Renault holds that alternative models of justice (distributive, virtue-based, or utilitarian) cannot integrate the category of suffering into their definitions. Even if one is partial to recognitive theories of justice (as I am), this claim seems largely off the mark. Utilitarians can handle the concept of suffering in both quantitative and qualitative terms and liberals can address issues of suffering through a substantive interpretation of equality of opportunity.6 What matters is how each theory integrates the concept of suffering. What are the reasons the theory offers for viewing social suffering as an injustice? What are the mechanisms the theory appeals to in order to mollify or eliminate experiences of social suffering? For Rawlsians, suffering may diminish the primary good of self-respect or undermine fair equality of opportunity. For Renault, social suffering constitutes an injustice since it disfigures our practical self-relation and undermines a positive self-conception. Relations of mutual recognition serve to reshape the self by promoting self-realization. Since much of social suffering remains invisible to theoreticians and practitioners of justice, social critique that adopts the perspective from below by expressing the demands of justice of the suffering in their terms can give visibility to such experiences of injustice. As Renault explains, social transformations are often supported by what he calls a “spokesperson,” someone who as a stakeholder employs social critique as an instrument in political struggle to give expression or voice to the deprived or suffering for the purpose of social transformation (184, 224-226). Political philosophy, for him, does not aim at neutrality, but “takes sides,” the side of the downtrodden, the socially excluded, the alienated, the stigmatized, in a word, the suffering (224).

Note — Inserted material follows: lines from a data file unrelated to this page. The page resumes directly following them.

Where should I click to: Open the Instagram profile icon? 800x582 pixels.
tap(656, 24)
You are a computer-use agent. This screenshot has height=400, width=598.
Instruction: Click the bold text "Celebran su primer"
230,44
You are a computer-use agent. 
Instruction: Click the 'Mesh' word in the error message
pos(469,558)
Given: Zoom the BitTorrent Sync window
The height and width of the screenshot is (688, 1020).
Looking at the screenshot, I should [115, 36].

1 Fraser, Nancy. “Rethinking Recognition.” New Left Review 3 (2000): 107-120. See also her debate with Honneth in Nancy Fraser and Axel Honneth. Redistribution or Recognition?: A Political-Philosophical Exchange. New York: Verso, 2003.

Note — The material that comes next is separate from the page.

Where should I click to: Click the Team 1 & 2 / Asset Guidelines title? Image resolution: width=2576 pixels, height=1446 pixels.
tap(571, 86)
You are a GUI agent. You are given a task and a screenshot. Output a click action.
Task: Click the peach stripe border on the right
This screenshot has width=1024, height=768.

2 Kate Manne, Down Girl: The Logic of Misogyny, Oxford: Oxford University Press.
3 Elizabeth Anderson, Private Government: How Employers Rule Our Lives (and Why We Don’t Talk about It), Princeton: Princeton University Press, 2017.
4 Charles Taylor outlines and addresses these issues in “The Politics of Recognition” in Multiculturalism: Examining the Politics of Recognition (ed. Amy Gutmann), Princeton: Princeton University Press, 1994.
5 Renault address the issue of social suffering more directly in Social Suffering: Sociology, Psychology, Politics, tr. Maude Dews, New York: Rowan and Littlefield, 2017.
6 Tommie Shelby’s work on racial justice can be viewed under such a light. See “Race and Social Justice: Rawlsian Considerations,” Fordham Law Review (71): pp. 1697-1714 and Dark Ghettos: Injustice, Dissent, and Reform, Cambridge: Harvard University Press, 2016.